We asked him directly. Does he ever feel FOMO? Does he feel like he's missing out on the dinners, the late nights, the spontaneous experiences most of his friends are still having?
His answer flipped the question on its head.

"For those who continue that behavior, do they feel FOMO of me getting good sleep?" he asked us. "Do they feel FOMO that I'm not stricken with depression and anxiety - and they do have it?"
He's not dogmatic, he was clear about that. He went to a rave in Sweden last week. He'll watch the Super Bowl. He'll have dinner with friends - just at 6 p.m. instead of 11.
"There's no universal law of physics that says you can't have dinner with friends at 6 o'clock," he said.
The transformation he described - from a stressed, depressed, snacking founder to a man who calls his current state the best he's ever felt physically in his life - happened because he stopped negotiating with the parts of himself, and the world, that were making him worse.
What We Took Away
After more than 1,200 interviews on Sprouht with people who've actually lived long lives, we'll be honest - Bryan's approach is more extreme than anything we've heard from a 90- or 100-year-old.
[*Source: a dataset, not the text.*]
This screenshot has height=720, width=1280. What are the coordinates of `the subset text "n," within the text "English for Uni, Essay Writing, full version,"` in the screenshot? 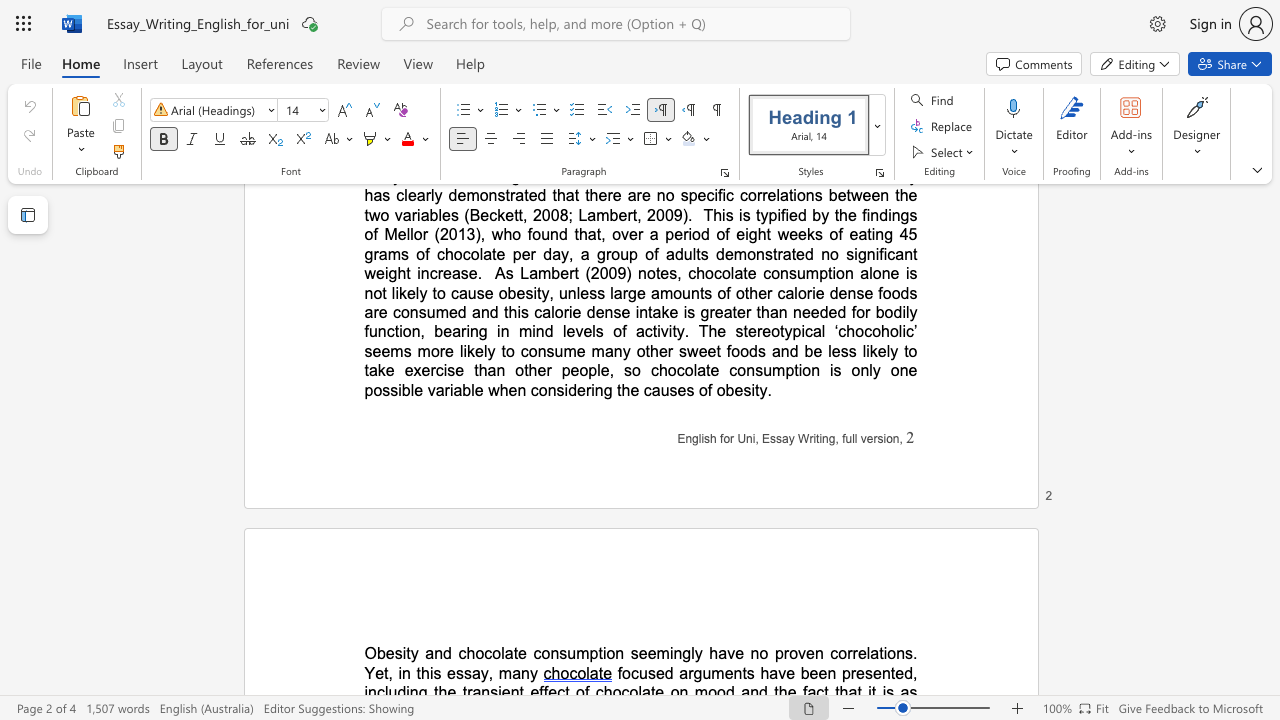 It's located at (891, 437).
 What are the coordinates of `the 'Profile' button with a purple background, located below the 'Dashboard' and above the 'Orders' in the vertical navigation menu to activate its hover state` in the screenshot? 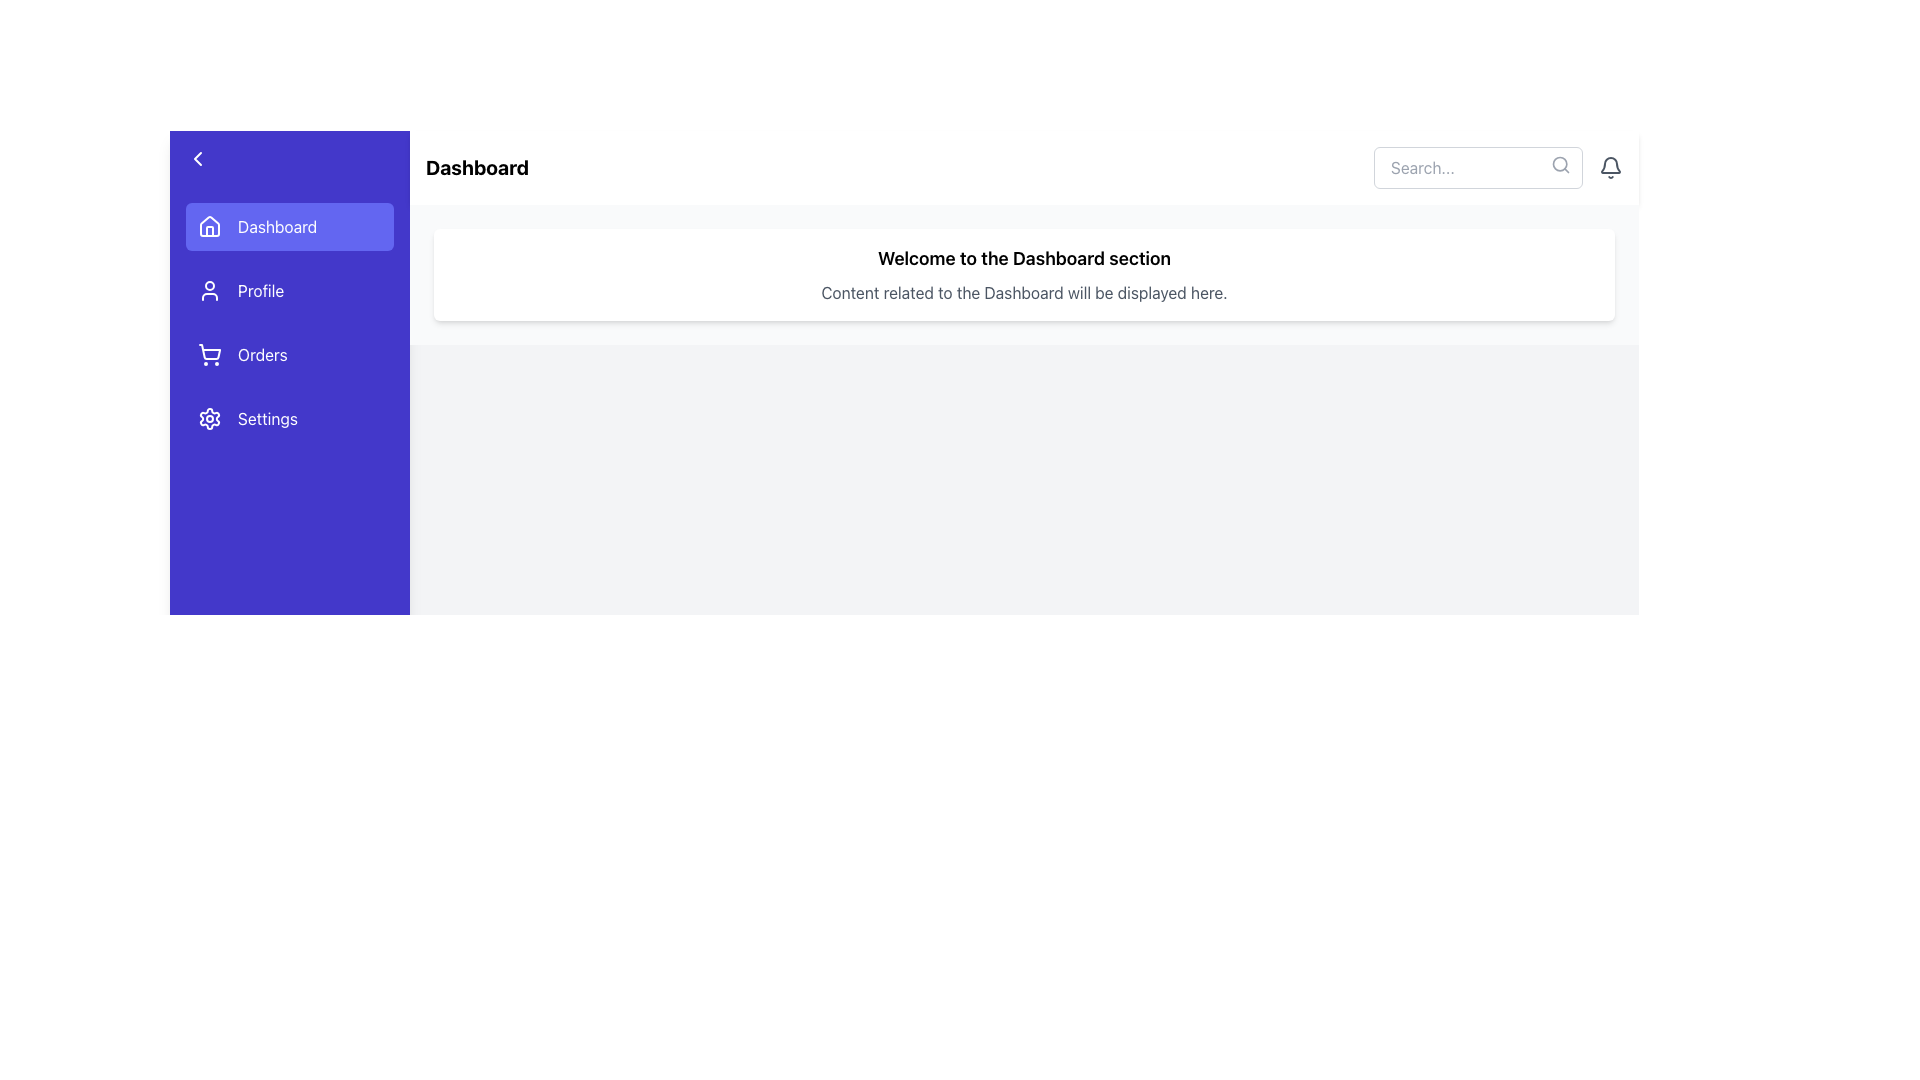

But the underlying lessons line up almost perfectly. Sleep matters more than people think. The opinions of others matter less than people think. The habits that quietly destroy you are the ones marketed as normal. And it's never as late as you think to change.
Bryan put it in a way we keep coming back to: the goal isn't to live forever. The goal is to take back power over your own body before someone else takes it from you.
That advice doesn't require millions of dollars. It just requires going to bed.